We identified randomized clinical trials (RCTs) through MEDLINE, EMBASE, the Cochrane Library, and references of included RCTs. RCTs reporting laboratory-confirmed influenza among healthy participants vaccinated with antigens of matching and non-matching influenza strains were included. Two independent reviewers screened citations/full-text articles, abstracted data, and appraised risk of bias. Conflicts were resolved by discussion. A random effects meta-analysis was conducted. VE was calculated using the following formula: (1 - relative risk × 100%).
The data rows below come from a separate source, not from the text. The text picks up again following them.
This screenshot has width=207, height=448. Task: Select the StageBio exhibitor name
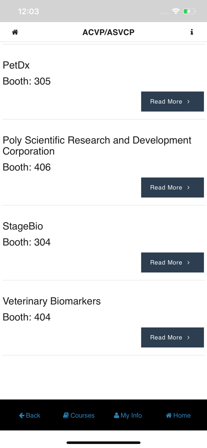pos(23,226)
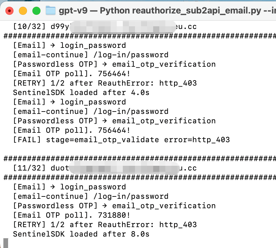Click the green fullscreen window button
The width and height of the screenshot is (276, 248).
pyautogui.click(x=36, y=11)
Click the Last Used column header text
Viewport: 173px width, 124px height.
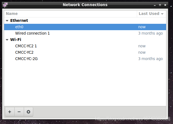149,14
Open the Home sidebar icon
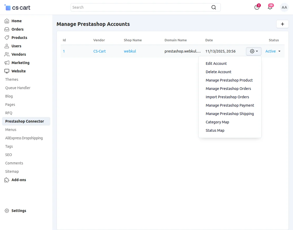Viewport: 293px width, 230px height. click(x=6, y=21)
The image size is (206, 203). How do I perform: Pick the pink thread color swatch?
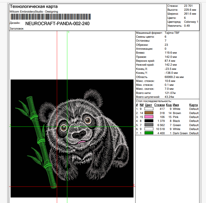pyautogui.click(x=149, y=117)
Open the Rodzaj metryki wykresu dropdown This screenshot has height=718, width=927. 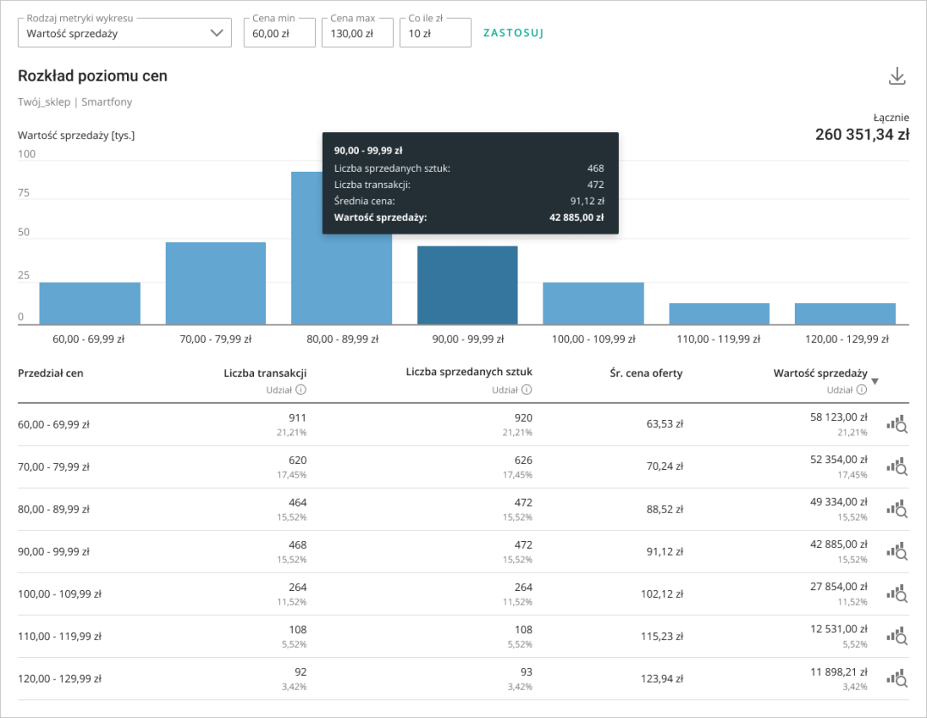tap(124, 33)
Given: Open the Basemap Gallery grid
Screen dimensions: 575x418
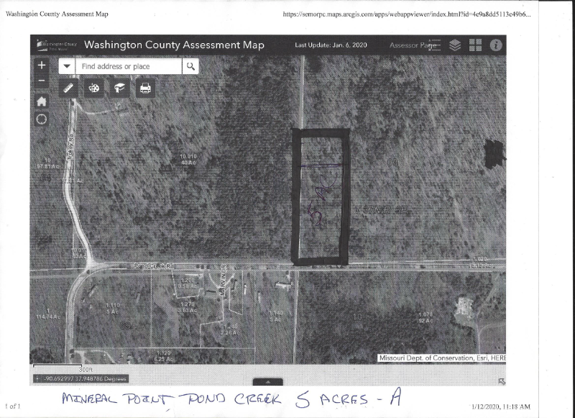Looking at the screenshot, I should (475, 45).
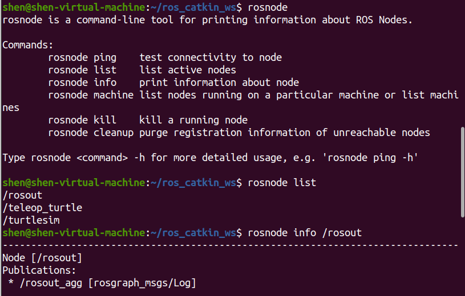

We included 34 RCTs, providing data on 47 influenza seasons and 94,821 participants. The live-attenuated influenza vaccine (LAIV) showed significant protection against mismatched (six RCTs, VE 54%, 95% confidence interval (CI) 28% to 71%) and matched (seven RCTs, VE 83%, 95% CI 75% to 88%) influenza strains among children aged 6 to 36 months. Differences were observed between the point estimates for mismatched influenza A (five RCTs, VE 75%, 95% CI 41% to 90%) and mismatched influenza B (five RCTs, VE 42%, 95% CI 22% to 56%) estimates among children aged 6 to 36 months. The trivalent inactivated vaccine (TIV) also afforded significant protection against mismatched (nine RCTs, VE 52%, 95% CI 37% to 63%) and matched (eight RCTs, VE 65%, 95% CI 54% to 73%) influenza strains among adults. Numerical differences were observed between the point estimates for mismatched influenza A (five RCTs, VE 64%, 95% CI 23% to 82%) and mismatched influenza B (eight RCTs, VE 52%, 95% CI 19% to 72%) estimates among adults. Statistical heterogeneity was low (I2 <50%) across all meta-analyses, except for the LAIV meta-analyses among children (I2 = 79%).
The TIV and LAIV vaccines can provide cross protection against non-matching circulating strains. The point estimates for VE were different for matching versus non-matching strains, with overlapping CIs.